Ternary Ag·Eu2O3·SrCO3 nanomaterials for enhanced photocatalytic performance of CV dye and efficient nitrite sensor development

Abstract

Ternary Ag·Eu₂O₃·SrCO₃ nanomaterials (NMs) were developed using a facile co-precipitation process. XRD, SEM, EDS, FTIR, PL, and Raman spectroscopy were used to characterize the NMs. The XRD pattern showed an average particle size of 53.62 nm and good crystallinity. The photocatalytic activity of crystal violet (CV) dye was assessed using several variables, including pH, reusability, and varying concentrations of NMs in visible light.

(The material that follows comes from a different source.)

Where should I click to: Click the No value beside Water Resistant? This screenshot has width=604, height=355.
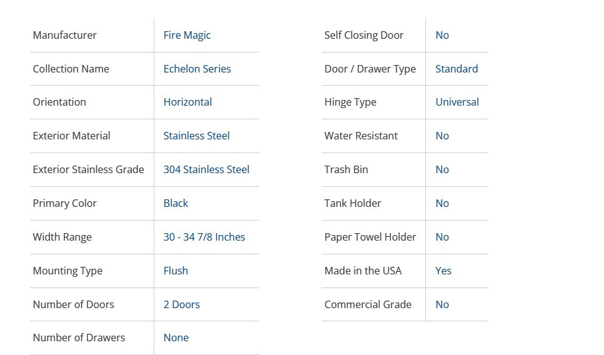[x=442, y=136]
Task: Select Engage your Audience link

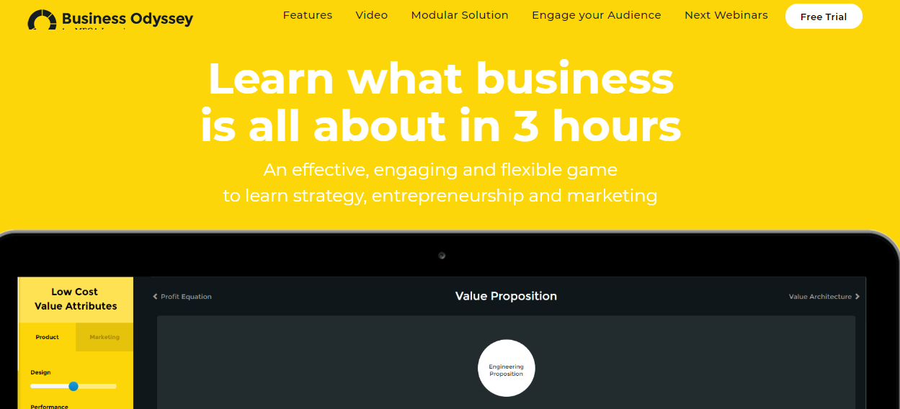Action: coord(597,15)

The NM dose of 0.06 g in basic medium exhibited the best dye removal efficiency of 97.7%. Both Gram-positive and Gram-negative pathogenic bacteria were suppressed by the NMs. This paper reports on the fabrication of an efficient and sensitive nitrite sensor in the aqueous phase using Ag·Eu₂O₃·SrCO₃ NMs, and a constructed glassy carbon electrode (GCE) using 5% Nafion. The fabricated nitrite sensor exhibited a linear relationship between the oxidation peak current and nitrite concentration over a wide concentration range of 0.15 to 50.0 µM, which is the linear dynamic range (LDR). The detection limit (LOD) and sensitivity were calculated as 0.61 µM (S/N = 3) and 27.4261 µA µM⁻¹ cm⁻², respectively. The detection of nitrite was not affected by common interfering ions. The Ag·Eu₂O₃·SrCO₃/Nafion/GCE sensor was able to identify nitrite in natural samples. The newly reconfigured Nafion/GCE that used Ag·Eu₂O₃·SrCO₃ NMs exhibited high repeatability, reproducibility, selectivity, sensitivity, and long-term stability toward nitrite. It introduced a new ternary nanostructure material for the efficient detection of environmental contaminants, as well as functioning as an efficient photocatalyst for environmental and ecological protection on a broad scale.